• **HOW TO COMPLETE THIS TASK**
Only one stretch of the data should be retyped: the lines from the line containing "Screen dimensions: 640x363" through the line containing "Image resolution: width=836". Keep pictures out of it.
─── DATA TO USE
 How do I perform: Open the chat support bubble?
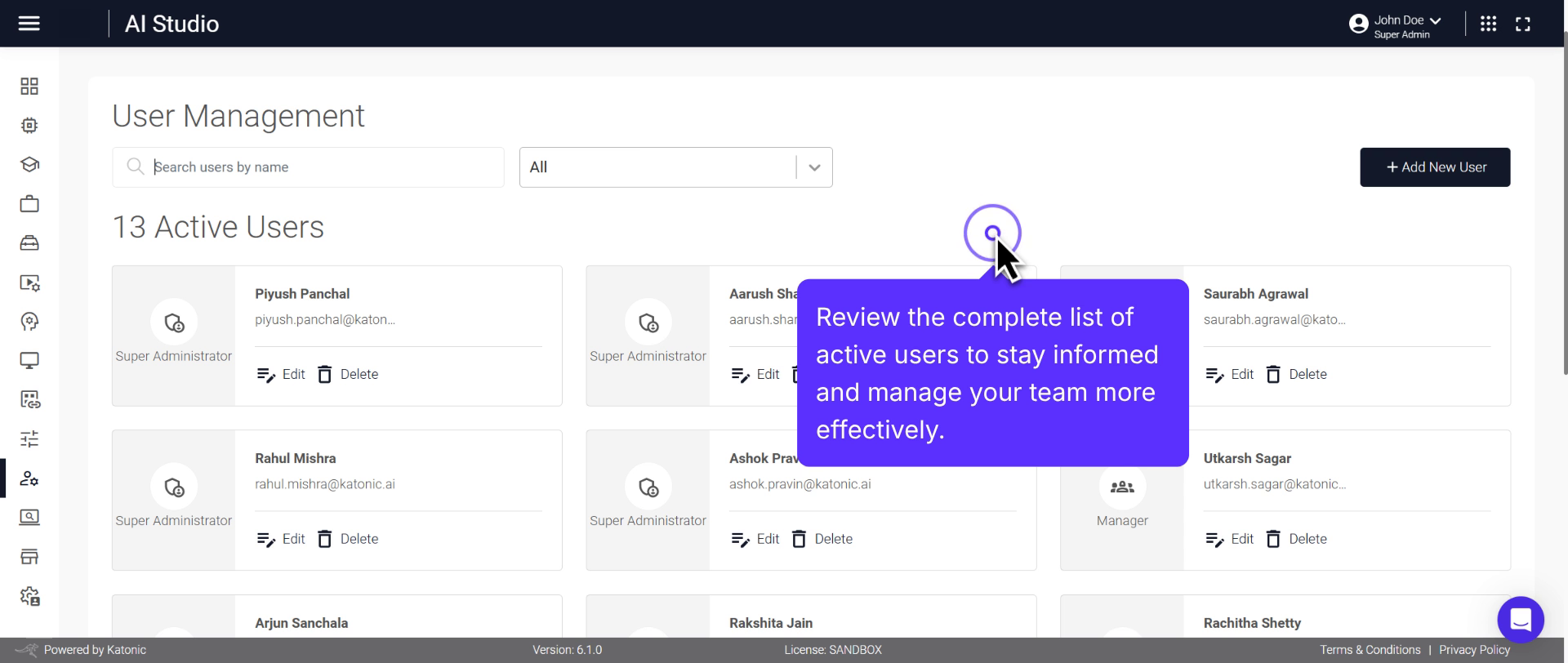point(1520,620)
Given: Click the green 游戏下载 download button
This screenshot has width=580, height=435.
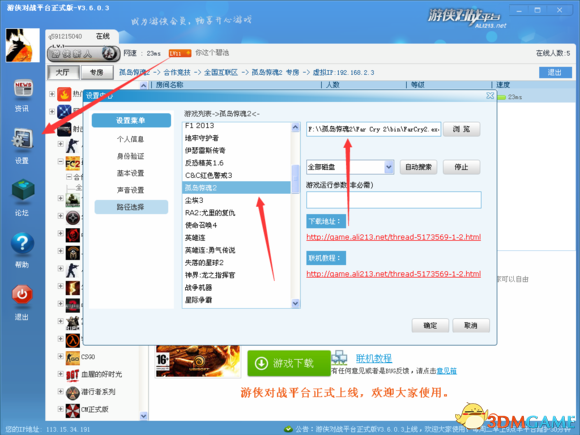Looking at the screenshot, I should pos(289,363).
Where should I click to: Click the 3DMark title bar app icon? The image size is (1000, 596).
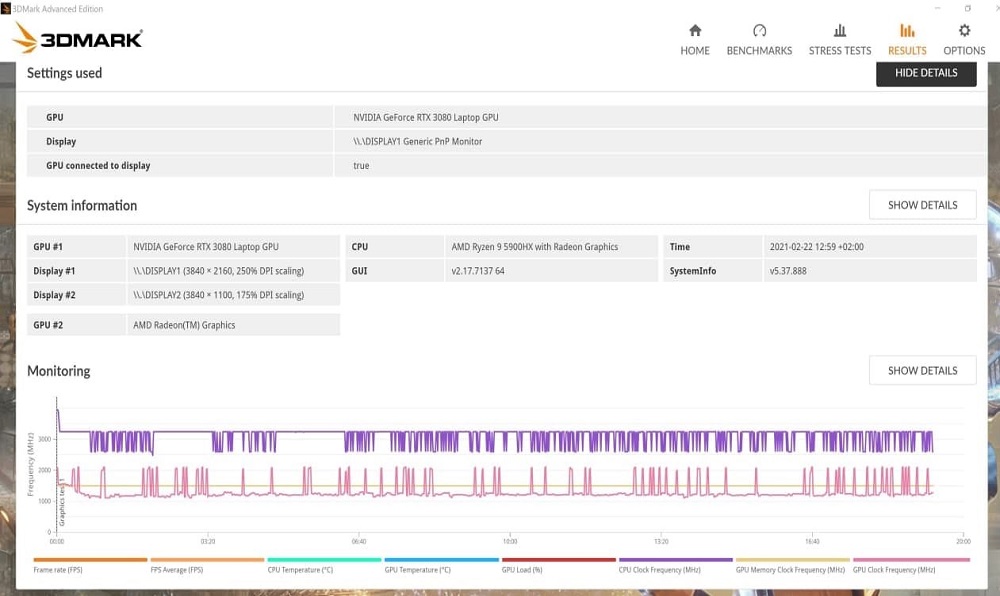click(6, 8)
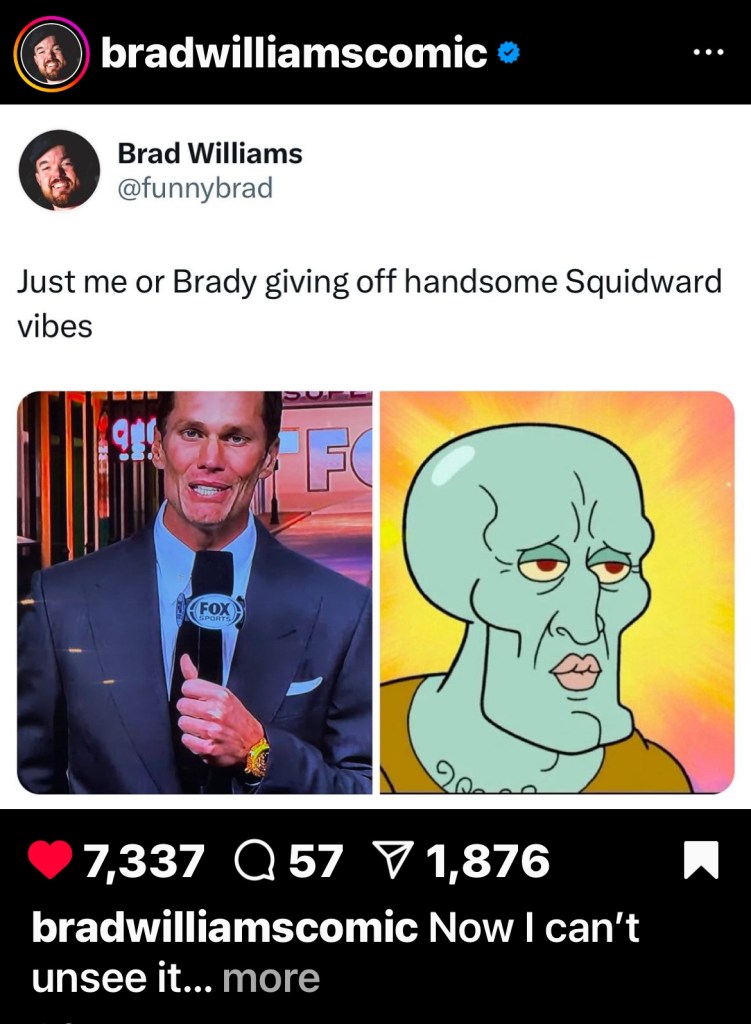Tap the share paper-plane icon
Image resolution: width=751 pixels, height=1024 pixels.
click(394, 861)
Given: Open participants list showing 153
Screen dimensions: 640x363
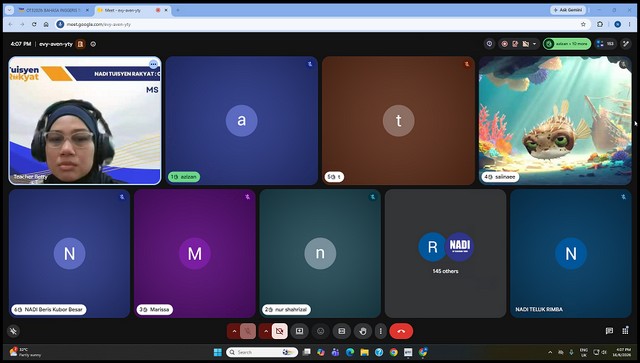Looking at the screenshot, I should (x=605, y=44).
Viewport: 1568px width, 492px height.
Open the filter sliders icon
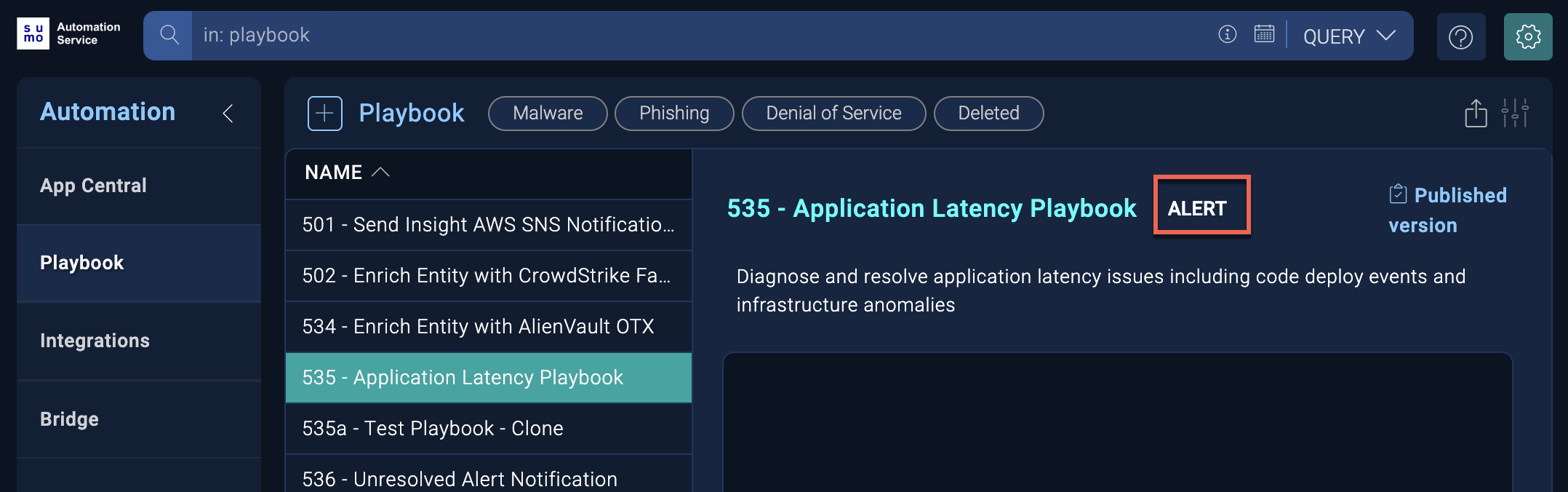coord(1514,114)
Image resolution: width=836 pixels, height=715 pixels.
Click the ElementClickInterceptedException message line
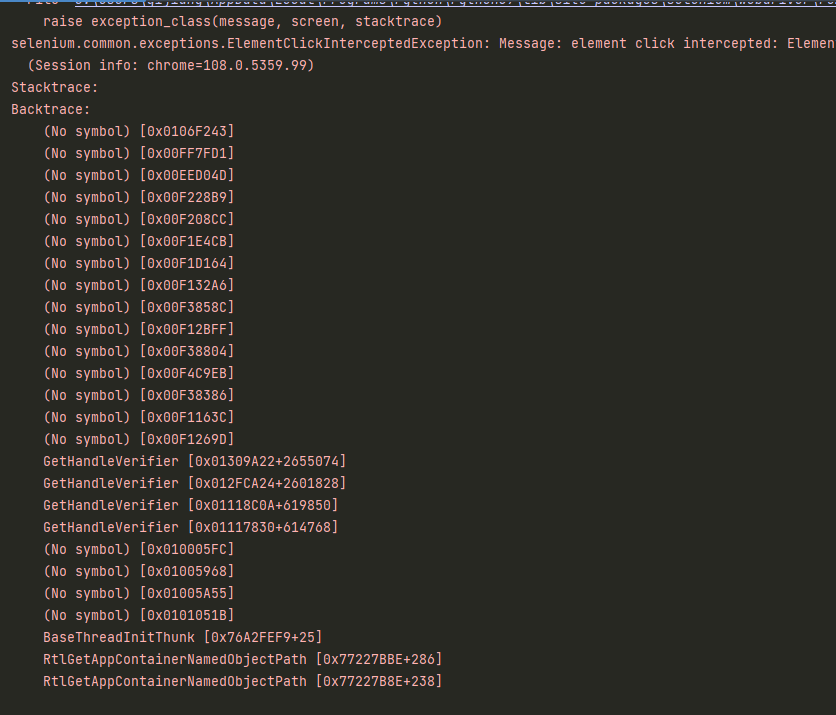point(420,43)
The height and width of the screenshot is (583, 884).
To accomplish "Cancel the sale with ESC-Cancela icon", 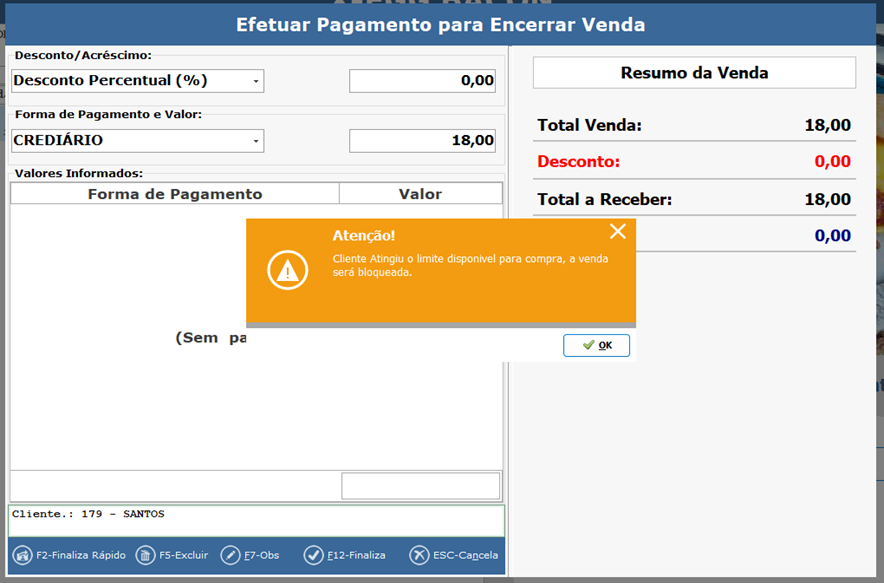I will pyautogui.click(x=419, y=555).
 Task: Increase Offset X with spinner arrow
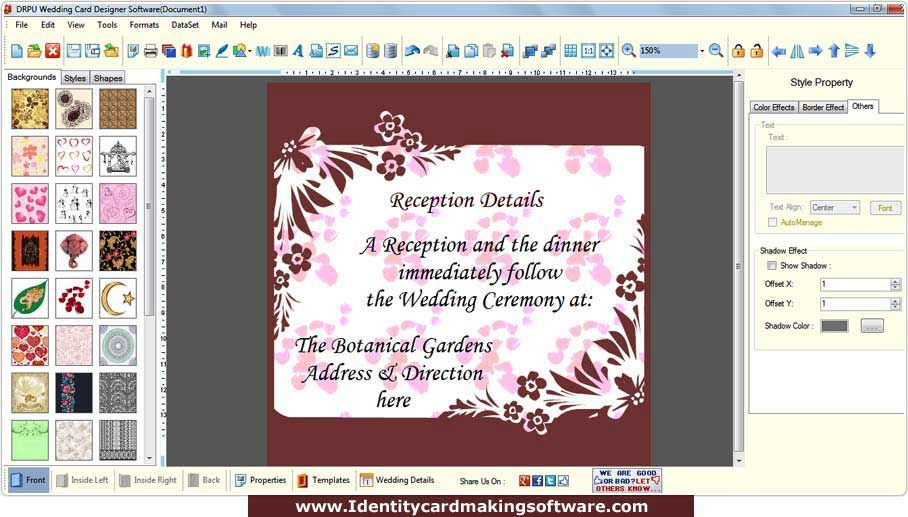click(x=895, y=281)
──────
• **SOLUTION TO THIS TASK**
Screen dimensions: 640x363
Looking at the screenshot, I should (x=605, y=44).
Viewport: 1568px width, 492px height.
Open the filter sliders icon
coord(1514,114)
Image resolution: width=836 pixels, height=715 pixels.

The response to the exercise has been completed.